#### ENTRIES PROVIDED
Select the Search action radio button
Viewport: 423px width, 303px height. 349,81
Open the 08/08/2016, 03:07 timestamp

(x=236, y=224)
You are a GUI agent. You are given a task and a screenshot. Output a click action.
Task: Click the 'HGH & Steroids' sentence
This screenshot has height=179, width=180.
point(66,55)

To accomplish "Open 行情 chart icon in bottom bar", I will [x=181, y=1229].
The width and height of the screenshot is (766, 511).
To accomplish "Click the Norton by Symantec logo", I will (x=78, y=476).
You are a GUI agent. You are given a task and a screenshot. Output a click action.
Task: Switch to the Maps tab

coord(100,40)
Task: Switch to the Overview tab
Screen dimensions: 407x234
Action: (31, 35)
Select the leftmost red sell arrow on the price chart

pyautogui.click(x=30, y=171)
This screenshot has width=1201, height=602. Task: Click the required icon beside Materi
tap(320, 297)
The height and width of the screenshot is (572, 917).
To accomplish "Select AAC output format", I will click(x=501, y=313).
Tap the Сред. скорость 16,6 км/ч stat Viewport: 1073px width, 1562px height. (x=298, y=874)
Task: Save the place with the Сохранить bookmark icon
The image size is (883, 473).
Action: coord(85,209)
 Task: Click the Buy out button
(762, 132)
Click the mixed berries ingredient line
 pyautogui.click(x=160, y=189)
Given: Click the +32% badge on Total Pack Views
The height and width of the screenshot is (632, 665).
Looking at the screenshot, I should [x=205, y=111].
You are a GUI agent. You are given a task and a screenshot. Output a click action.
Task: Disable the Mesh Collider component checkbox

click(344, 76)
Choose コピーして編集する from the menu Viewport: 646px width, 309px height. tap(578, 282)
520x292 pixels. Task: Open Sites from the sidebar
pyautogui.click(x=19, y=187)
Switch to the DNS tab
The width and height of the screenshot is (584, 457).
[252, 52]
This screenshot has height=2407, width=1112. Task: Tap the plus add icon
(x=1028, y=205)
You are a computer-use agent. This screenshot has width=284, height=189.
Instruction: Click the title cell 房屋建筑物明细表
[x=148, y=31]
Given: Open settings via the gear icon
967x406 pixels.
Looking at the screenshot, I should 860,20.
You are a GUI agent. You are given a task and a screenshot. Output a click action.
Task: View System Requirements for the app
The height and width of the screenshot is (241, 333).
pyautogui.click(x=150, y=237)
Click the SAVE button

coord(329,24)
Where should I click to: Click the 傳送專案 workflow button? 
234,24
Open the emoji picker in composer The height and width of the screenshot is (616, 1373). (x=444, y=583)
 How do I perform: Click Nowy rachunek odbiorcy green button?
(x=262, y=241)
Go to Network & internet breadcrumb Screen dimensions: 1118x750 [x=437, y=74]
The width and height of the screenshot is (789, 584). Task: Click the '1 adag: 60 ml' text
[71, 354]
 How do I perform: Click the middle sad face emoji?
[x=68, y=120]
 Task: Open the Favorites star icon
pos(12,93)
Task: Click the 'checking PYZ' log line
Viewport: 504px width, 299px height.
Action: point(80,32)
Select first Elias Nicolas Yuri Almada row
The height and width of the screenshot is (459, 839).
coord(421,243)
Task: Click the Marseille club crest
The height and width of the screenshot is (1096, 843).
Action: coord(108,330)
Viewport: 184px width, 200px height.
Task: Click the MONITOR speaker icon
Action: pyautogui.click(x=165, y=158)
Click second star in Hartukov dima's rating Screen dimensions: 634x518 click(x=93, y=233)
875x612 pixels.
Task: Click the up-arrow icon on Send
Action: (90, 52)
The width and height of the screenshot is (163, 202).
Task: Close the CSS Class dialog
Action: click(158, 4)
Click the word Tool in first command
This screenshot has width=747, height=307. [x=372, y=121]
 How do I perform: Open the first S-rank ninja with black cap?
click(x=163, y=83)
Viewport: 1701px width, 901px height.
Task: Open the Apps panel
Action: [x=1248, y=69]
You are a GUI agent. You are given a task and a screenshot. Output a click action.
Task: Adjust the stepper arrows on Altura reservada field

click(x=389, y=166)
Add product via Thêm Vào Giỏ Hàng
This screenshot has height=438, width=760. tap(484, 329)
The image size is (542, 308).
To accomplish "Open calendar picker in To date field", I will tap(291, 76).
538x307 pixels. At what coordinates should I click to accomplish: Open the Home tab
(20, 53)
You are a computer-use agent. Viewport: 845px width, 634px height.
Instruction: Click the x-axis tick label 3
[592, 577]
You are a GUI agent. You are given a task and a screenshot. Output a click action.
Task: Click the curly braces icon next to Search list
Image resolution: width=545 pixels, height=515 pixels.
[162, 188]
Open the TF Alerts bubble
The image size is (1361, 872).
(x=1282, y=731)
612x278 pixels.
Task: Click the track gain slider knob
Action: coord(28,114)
########
▸ **THE PROBLEM**:
From the entries, copy every line in which the word "picker" occurs.

▸ **YOUR RESPONSE**:
Open the emoji picker in composer The height and width of the screenshot is (616, 1373). (x=444, y=583)
To accomplish "Open calendar picker in To date field", I will tap(291, 76).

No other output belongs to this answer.